Neurodevelopmental models of schizophrenia posit that early brain damage leads to dys- or misconnection effects possibly altering synaptic transmission in brain sites distal of the lesion. We tested the hypothesis that neonatal medial prefrontal cortex (mPFC) lesions affect the sensitivity of the mesoaccumbal dopamine (DA) system. Using extracellular single-unit recordings combined with systemic application of the DA agonist apomorphine, followed by the D2 receptor antagonist haloperidol or the D1 receptor antagonist SCH23390, we compared electrophysiological properties of nucleus accumbens core and shell neurons after bilateral excitotoxic lesions of mPFC induced at postnatal day 7 or in adult rats. Whereas animals with adult mPFC lesions showed an altered discharge pattern within the core region, neonatal mPFC lesions altered the discharge pattern within the shell region. Subcutaneous administration of apomorphine (4 mg/kg) reduced accumbal firing rate in 77% of all neurons. Onset and magnitude of apomorphine-induced inhibition of neuronal activity was faster and stronger in rats with neonatal but not adult mPFC lesions in both core and shell regions. Apomorphine-induced inhibition was partially reversed by 0.1 mg/kg haloperidol only in core region of neonatal lesioned rats. Apomorphine-induced excitation of neuronal activity (in 21% of all neurons) was reversed by the D1 receptor antagonist SCH23390 (0.1 mg/kg) in all excited neurons. These data support the hypothesis that neonatal but not adult lesions of mPFC alter cortico-striatal networks and suggest that disturbance of mPFC development leads to neurodevelopmental changes in mesoaccumbal DA system during adulthood.

Effects of neonatal lesions of the medial prefrontal cortex on adult rat behaviour.

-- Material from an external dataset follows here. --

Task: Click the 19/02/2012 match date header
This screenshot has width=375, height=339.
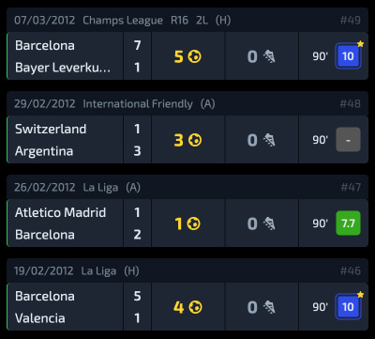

While prefrontal lesions in rodents serve as models for frontal lobe syndromes, neonatal lesions are considered as models for disconnection syndromes, such as schizophrenia. We investigated the effect of neonatal lesions of the rat medial prefrontal cortex (mPFC) together with pubertal dexamethasone-challenge on adult rat behaviour and on apomorphine-induced behavioural changes. Adult lesions were used as controls. Rats with neonatal (postnatal day 7) or adult excitotoxic lesions or sham-lesions of the mPFC were tested 9 weeks after surgery. At postnatal day 49 one group of neonatal operated rats were systemically injected with the glucocorticoid receptor agonist dexamethasone (20 mg/kg), in order to simulate stress-induced glucocorticoid receptor activation. Working memory and perseveration was tested in T-maze tasks (continuous delayed alternation and reversal learning). Additionally, locomotor activity and prepulse inhibition (PPI) of startle was tested with and without apomorphine-treatment. Brain tissue damage was assessed using Nissl-staining and parvalbumine-immunocytochemistry. Pronounced thinning of the prelimbic-infralimbic subregion of the mPFC accompanied by altered cytoarchitecture and reduced number of parvalbumine-immunopositive neurones was found after neonatal lesions while adult lesions resulted in loss of neurones accompanied by gliosis. Neonatal lesions increased perseveration in the T-maze tasks and enhanced PPI, while adult lesions induced a working memory deficit. This differential behavioural outcome presumably reflects neurodevelopmentally induced alterations in neuronal circuits after neonatal lesions versus damage to mPFC alone after adult lesions. Dexamethasone-injection at day 49 did not alter behaviour in these tasks. Motor activity was not affected by neonatal or adult lesions but dexamethasone reduced apomorphine-induced hyperlocomotion.